We acknowledge gods we know
in passing, leant their blessing,
helped keep messy jobs clean.

I draw the moving X from ears
to eyes to intersect just above
the imperfect star and look away

to hillsides greening, ridgelines
high into the blue. Blinders on,
I focus and squeeze as the knees

buckle and I can breathe, red
gushes upon alfalfa upon fresh
green—life old and new remain.

No wonder it was a grand reunion
of all my dead friends just before
I awoke, hugs and laughter,

random glasses tipped to eternity.
No wonder I believe in gods
that can take me where I want to be.

ON TV

 

                                                  You can’t starve a livin’
                                                  out of a bunch of cows.

                                                            – E. J. Britten

We watch the weather in the winter,
gather where we can between rains
branding calves before they grow
to be work, while it’s easiest on them

between clips of the aftermath
of homegrown terrorists, or Falstaff
as his crew of postured orators
waving grandly at God as if to claim

His omniscient endorsement.
There is much to fear, nowadays:
the flu has taken over California—
gun permits at an all-time high.

They have extended parts
of the Farm Bill, re-subsidized
the dairy guys, but let the droughts
slide with not enough votes to matter.

We watch the weather on winter nights
and wonder why no one seems
to understand that starving a farmer
won’t help keep your plate full.

JANUARY FIRST

Another new year in the middle
of a week, of a lifetime yawning
awake under cold empty clouds

above the Live Oak crackling
in the branding barrel. Uphill,
lying on a granite rock, a coyote

watches horses being bridled,
cinches snugged, doesn’t know
what day it is, doesn’t hear

the rifle shot. Last year’s seed
is short, easily turned under hooves
sorting cows from calves, perfect

for two young men on sorrel horses
in a small pen, perfect for heel loops
and black calves stretched and rolled

for the iron, the dance, the works—
perfect, you remark, for the garden,
stirred and fluffed with years of cattle.

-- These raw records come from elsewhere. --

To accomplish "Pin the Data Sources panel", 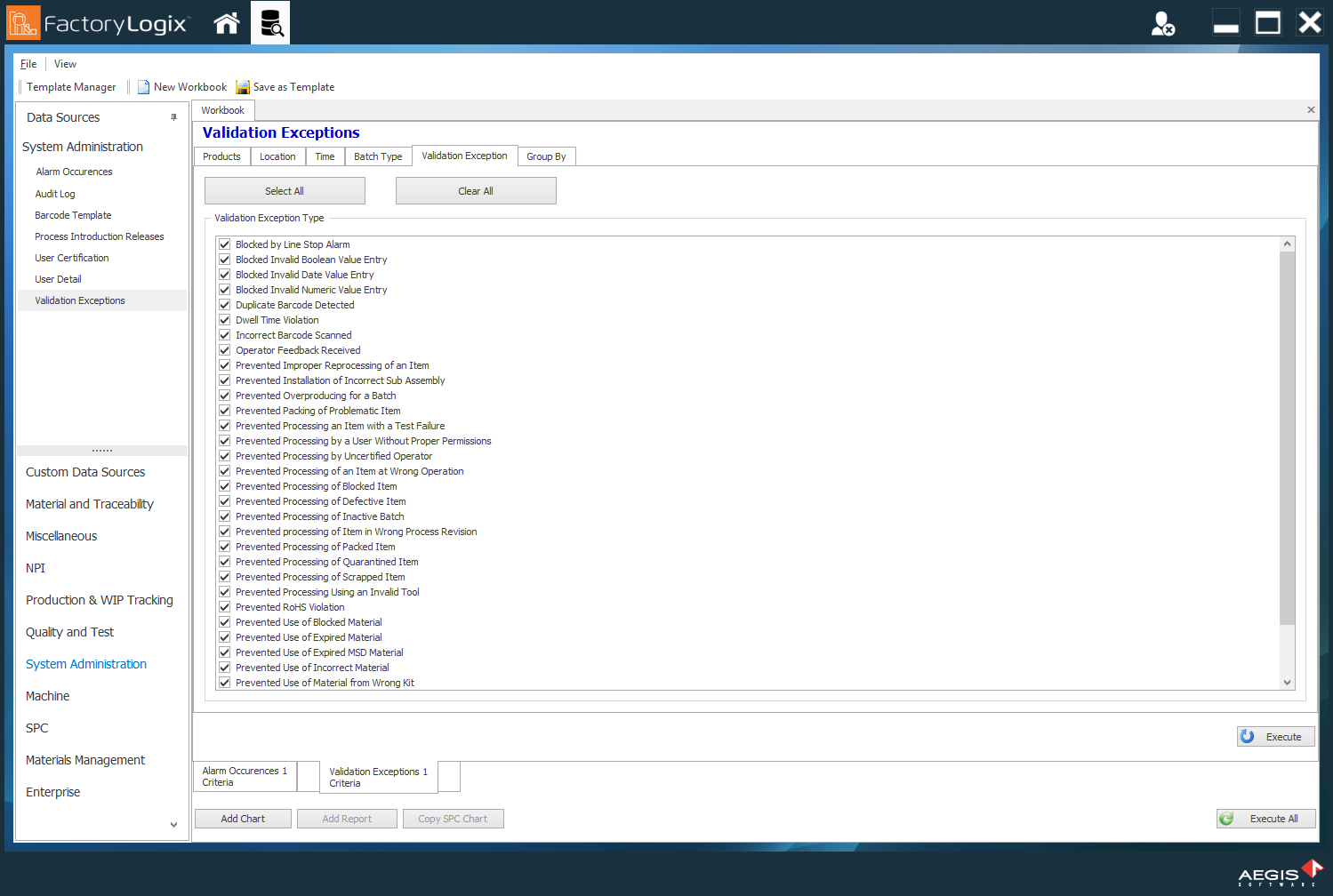I will [x=173, y=116].
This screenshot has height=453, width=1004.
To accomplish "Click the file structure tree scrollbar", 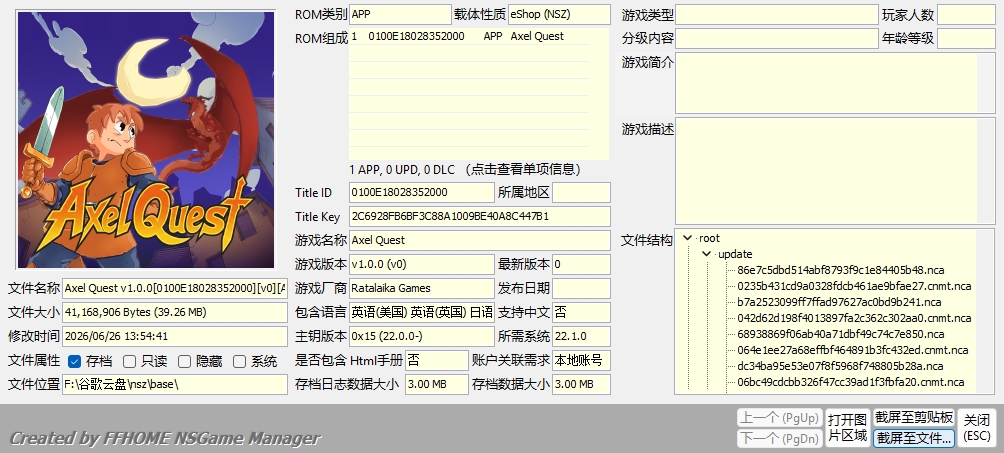I will (x=985, y=311).
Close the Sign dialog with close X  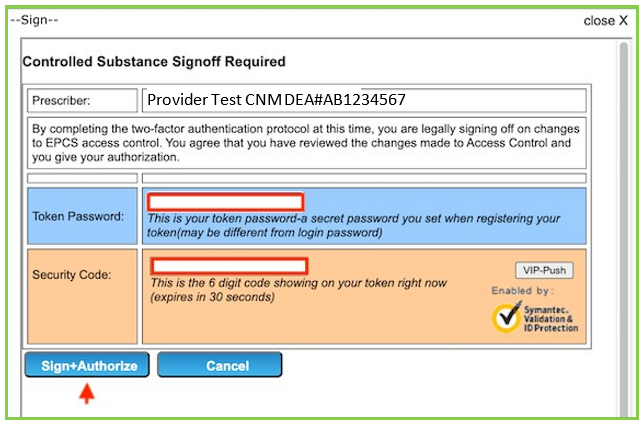click(604, 20)
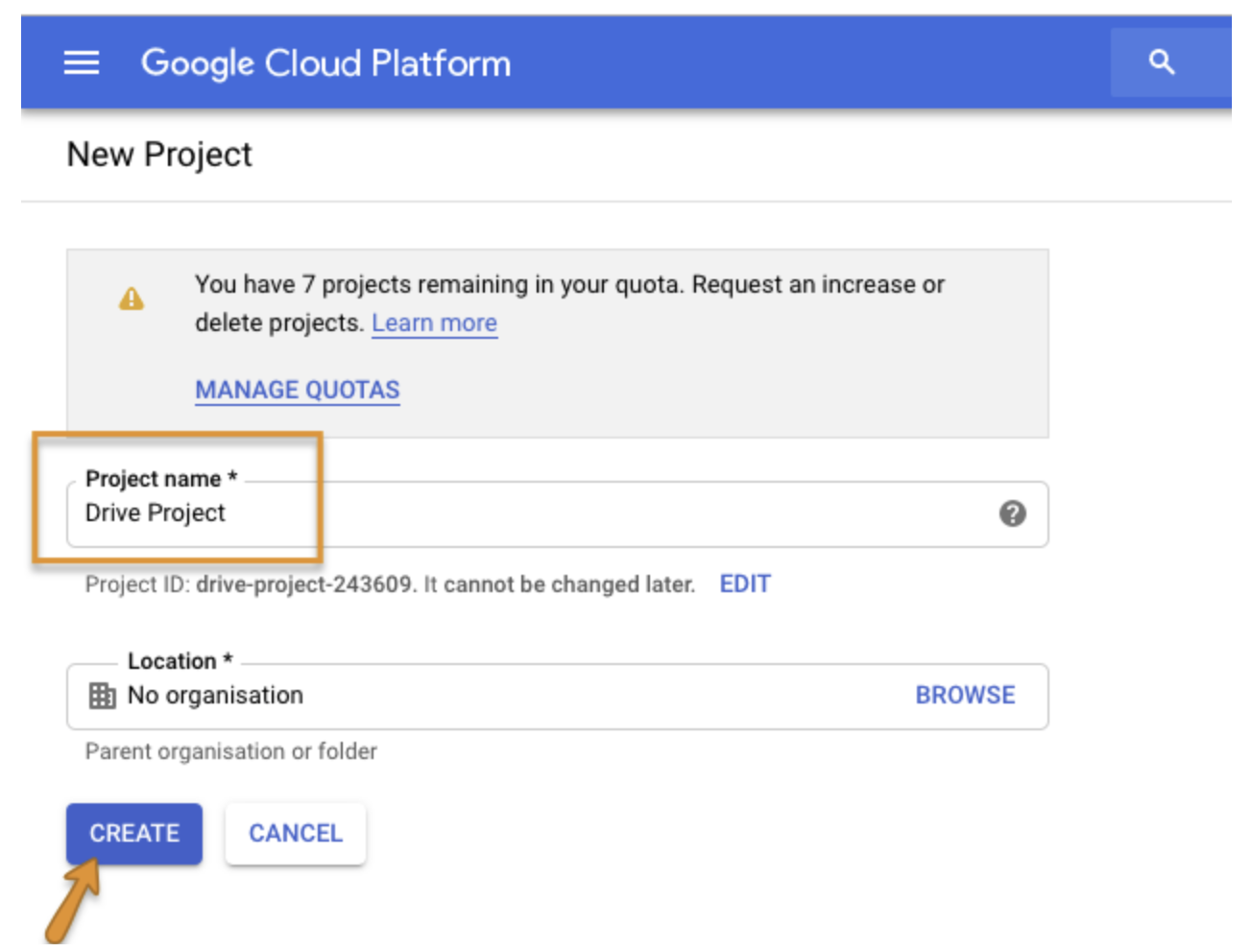Click the Project name help question-mark icon
Image resolution: width=1252 pixels, height=952 pixels.
pos(1012,513)
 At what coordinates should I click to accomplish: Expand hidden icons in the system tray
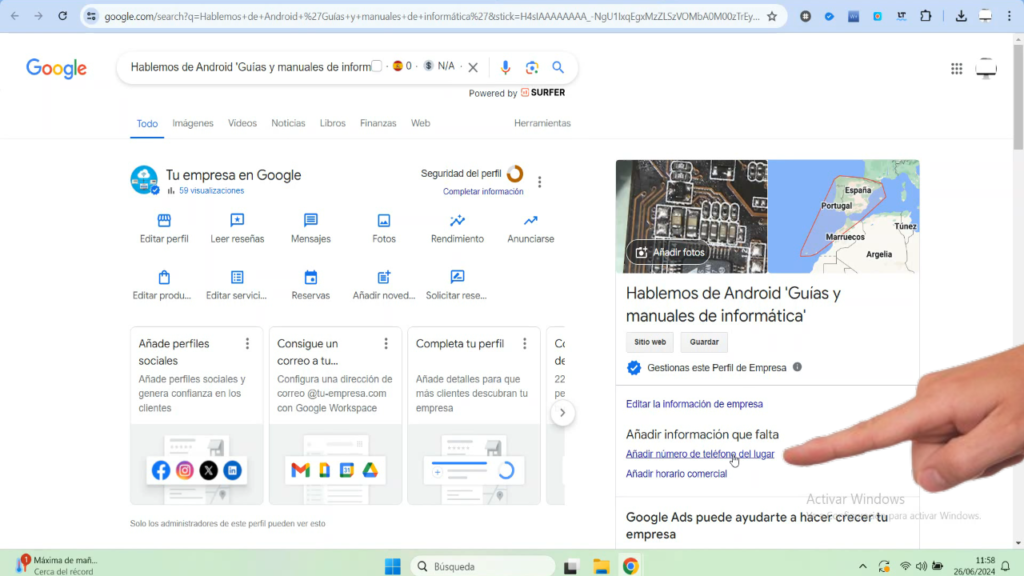click(x=862, y=565)
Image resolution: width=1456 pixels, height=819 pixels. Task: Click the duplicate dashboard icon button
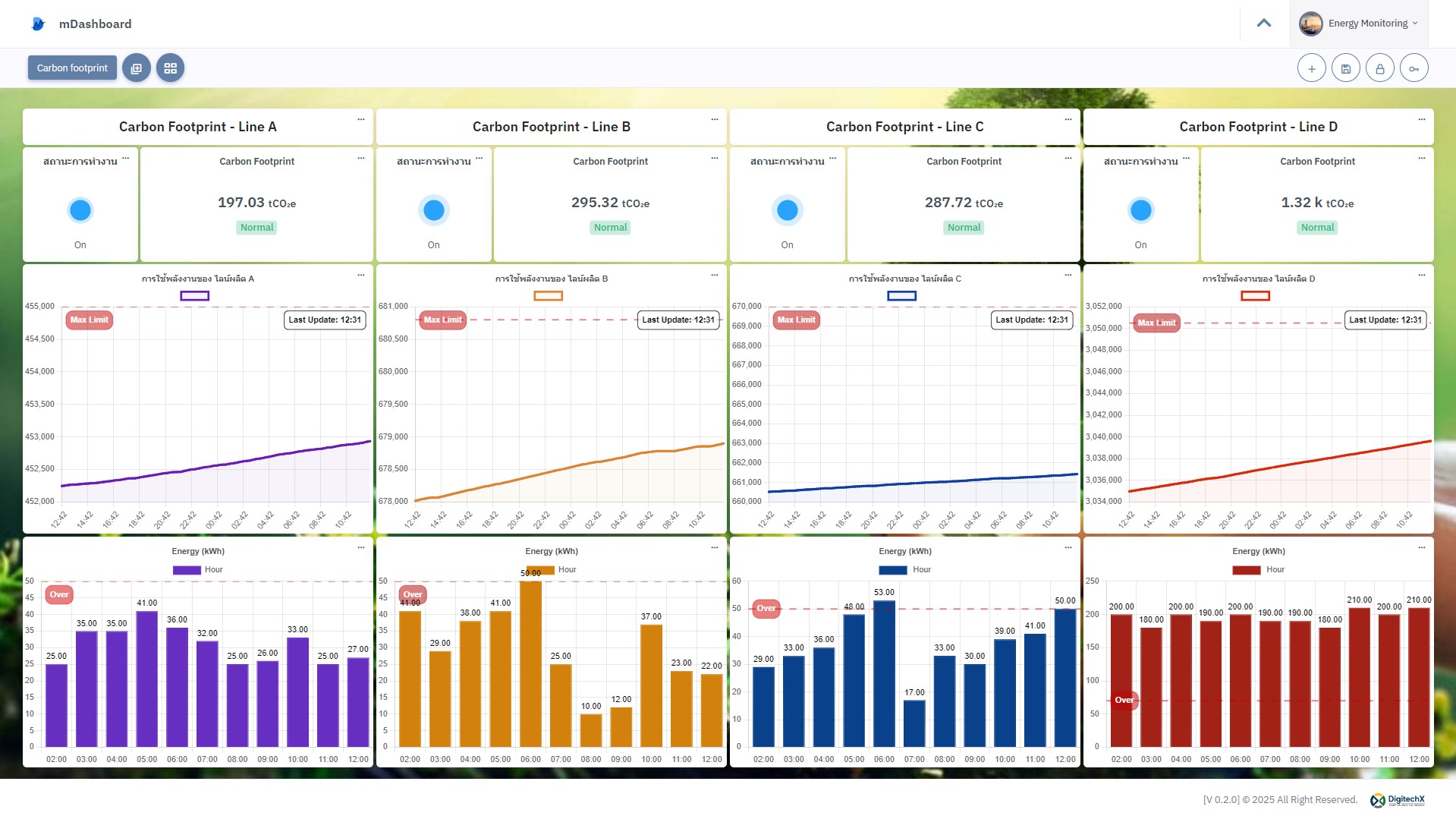(x=137, y=68)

We talk of guns I’ve never shot,
muzzles in a corner, barrels prolonged
in twenty-year kisses, begun when

I was a young man pressing fences,
when Bill Clinton was our President.
Out here, no one cares what day it is—

religion and politics take a back seat
to the tangible we need to exist—
like horses and cattle, coyotes and hawks.

Twenty years ago I would have fought
for a chance at this life, even died
to protect it. Now, we dare not stop—

squeezing each moment instead of triggers,
one heavy step ahead of the other
packing things we don’t need, anymore.

2013 — Happy New Year

American Kobe Beef — Snake River Farms

American Kobe Beef — Snake River Farms

Up the road to celebrate the New Year, a quiet dinner with a few neighbors. Home before midnight. Branding a little bunch of calves this morning.